6. The use of claim 1, wherein the Bidens pilosa (Bidens pilosa) extract or the amount of more than one polyacetylene compound purified or isolated from the Bidens pilosa extract is effective to inhibit the differentiation, functional activity, and cell population of granulosa myelogenous suppressor cells (gMDSCs) and to inhibit tumor metastasis without causing cytotoxicity or apoptosis in the gMDSCs.

7. The use of claim 1, wherein the pharmaceutical composition is in a dosage form selected from the group consisting of oral, intravenous, intramuscular, and subcutaneous.

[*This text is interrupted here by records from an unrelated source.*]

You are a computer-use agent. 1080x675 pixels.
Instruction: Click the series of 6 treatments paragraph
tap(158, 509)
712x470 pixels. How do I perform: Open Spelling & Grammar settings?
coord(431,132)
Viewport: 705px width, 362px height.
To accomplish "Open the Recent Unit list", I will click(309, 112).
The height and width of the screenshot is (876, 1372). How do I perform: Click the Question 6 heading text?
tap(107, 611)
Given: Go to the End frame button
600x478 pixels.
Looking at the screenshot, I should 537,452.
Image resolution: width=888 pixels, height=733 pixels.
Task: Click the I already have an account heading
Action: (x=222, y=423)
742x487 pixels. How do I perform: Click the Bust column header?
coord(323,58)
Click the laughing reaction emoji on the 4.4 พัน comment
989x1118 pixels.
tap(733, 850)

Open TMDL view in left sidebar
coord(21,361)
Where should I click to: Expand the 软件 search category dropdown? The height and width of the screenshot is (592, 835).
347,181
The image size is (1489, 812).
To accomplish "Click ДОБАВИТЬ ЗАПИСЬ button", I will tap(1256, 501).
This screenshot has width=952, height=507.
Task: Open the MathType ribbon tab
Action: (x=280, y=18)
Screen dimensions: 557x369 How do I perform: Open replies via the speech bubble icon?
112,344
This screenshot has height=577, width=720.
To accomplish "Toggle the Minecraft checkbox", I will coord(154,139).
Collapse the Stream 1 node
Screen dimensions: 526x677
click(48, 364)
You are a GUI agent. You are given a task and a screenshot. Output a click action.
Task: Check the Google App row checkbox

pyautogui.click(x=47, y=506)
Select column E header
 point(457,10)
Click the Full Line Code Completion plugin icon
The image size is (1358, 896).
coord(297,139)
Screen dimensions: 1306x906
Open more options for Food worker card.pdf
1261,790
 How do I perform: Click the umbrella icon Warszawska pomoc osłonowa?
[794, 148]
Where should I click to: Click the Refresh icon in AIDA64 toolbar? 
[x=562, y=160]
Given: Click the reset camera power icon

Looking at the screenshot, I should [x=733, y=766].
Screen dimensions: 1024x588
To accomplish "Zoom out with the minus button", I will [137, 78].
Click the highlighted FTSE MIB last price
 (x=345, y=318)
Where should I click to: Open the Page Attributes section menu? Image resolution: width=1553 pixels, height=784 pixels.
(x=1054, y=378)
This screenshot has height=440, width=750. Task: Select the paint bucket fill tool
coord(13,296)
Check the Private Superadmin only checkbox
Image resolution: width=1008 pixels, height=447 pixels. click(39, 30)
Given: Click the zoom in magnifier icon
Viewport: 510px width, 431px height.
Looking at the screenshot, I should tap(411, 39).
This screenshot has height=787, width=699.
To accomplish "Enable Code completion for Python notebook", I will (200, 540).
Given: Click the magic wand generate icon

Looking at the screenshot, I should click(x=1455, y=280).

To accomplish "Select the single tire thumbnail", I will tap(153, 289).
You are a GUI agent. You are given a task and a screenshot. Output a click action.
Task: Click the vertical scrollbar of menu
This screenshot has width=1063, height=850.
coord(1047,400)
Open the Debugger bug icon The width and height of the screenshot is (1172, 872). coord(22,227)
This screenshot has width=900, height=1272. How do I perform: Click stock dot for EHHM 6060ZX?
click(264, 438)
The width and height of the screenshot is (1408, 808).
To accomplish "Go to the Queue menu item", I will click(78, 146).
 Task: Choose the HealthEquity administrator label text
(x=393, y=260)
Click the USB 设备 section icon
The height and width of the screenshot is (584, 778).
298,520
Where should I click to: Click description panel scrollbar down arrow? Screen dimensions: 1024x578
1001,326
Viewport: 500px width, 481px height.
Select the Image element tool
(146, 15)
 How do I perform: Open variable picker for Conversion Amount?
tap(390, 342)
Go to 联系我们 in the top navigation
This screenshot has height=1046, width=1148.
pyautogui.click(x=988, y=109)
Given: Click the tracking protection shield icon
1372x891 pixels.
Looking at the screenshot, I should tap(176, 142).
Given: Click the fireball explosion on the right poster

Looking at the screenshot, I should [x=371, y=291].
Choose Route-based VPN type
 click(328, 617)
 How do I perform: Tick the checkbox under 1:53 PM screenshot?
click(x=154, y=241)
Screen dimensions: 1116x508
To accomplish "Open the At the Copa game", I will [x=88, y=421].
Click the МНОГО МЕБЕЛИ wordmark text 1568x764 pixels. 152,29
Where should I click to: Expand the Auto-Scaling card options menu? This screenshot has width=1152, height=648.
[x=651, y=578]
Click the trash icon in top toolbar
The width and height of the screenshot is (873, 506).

8. The use of claim 1, wherein the Bidens pilosa (Bidens pilosa) extract or the amount of more than one polyacetylene compound purified or isolated from the Bidens pilosa extract is effective to inhibit tumor metastasis to the lung and the accumulation of granulosa MDSCs in the lung, peripheral blood, and spleen of an individual in need thereof.

9. The use according to claim 1, wherein the Bidens floribunda extract is:

(i) ethanol extract of Bidens bipinnata; or

(ii) A first fraction eluted from an HPLC column loaded with a mixture containing the ethanolic extract of Bidens floribunda; or

(iii) Repeated re-chromatography fractions of the ethanol extract of Bidens dahliae.

10. The use as claimed in claim 9, wherein the Bidens floribunda extract contains not less than 89% (w/w) of polyacetylene compounds.

11. The use of claim 9, wherein the pharmaceutical composition comprises a human equivalent dose of:

(a)10-1000mg of Bidens bipinnata ethanol extract/kg body weight x (0.025 kg/kg human body weight in kg)^0.33Or is or

(b)0.5-1000mg of the first fraction per kg body weight x (0.025kg per human body weight in kg)^0.33。

12. Use of a pharmaceutical composition in the manufacture of a medicament for inhibiting tumor metastasis via inhibition of differentiation, functional activity, and cell population of granulosa myeloid-derived suppressor cells (gMDSCs) in a post-operative patient undergoing cancer surgery, the pharmaceutical composition comprising:

(ii) a pharmaceutically acceptable carrier.

13. The use according to claim 12, wherein the pharmaceutical composition comprises compounds of general formulae (I), (II) and (III):

14. the use according to claim 12, wherein the patient is suffering from breast cancer.

15. The use of claim 12, wherein the pharmaceutical composition comprises at least 80% (wt/wt) of 2- β -D-glucopyranosyloxy-1-hydroxy-5 (E) -tridecene-7, 9, 11-triyne, 2-D-glucopyranosyloxy-1-hydroxytridecyl-5, 7,9, 11-tetrayne, and 3- β -D-glucopyranosyloxy-1-hydroxy-6 (E) -tetradecene-8, 10, 12-triyne compounds.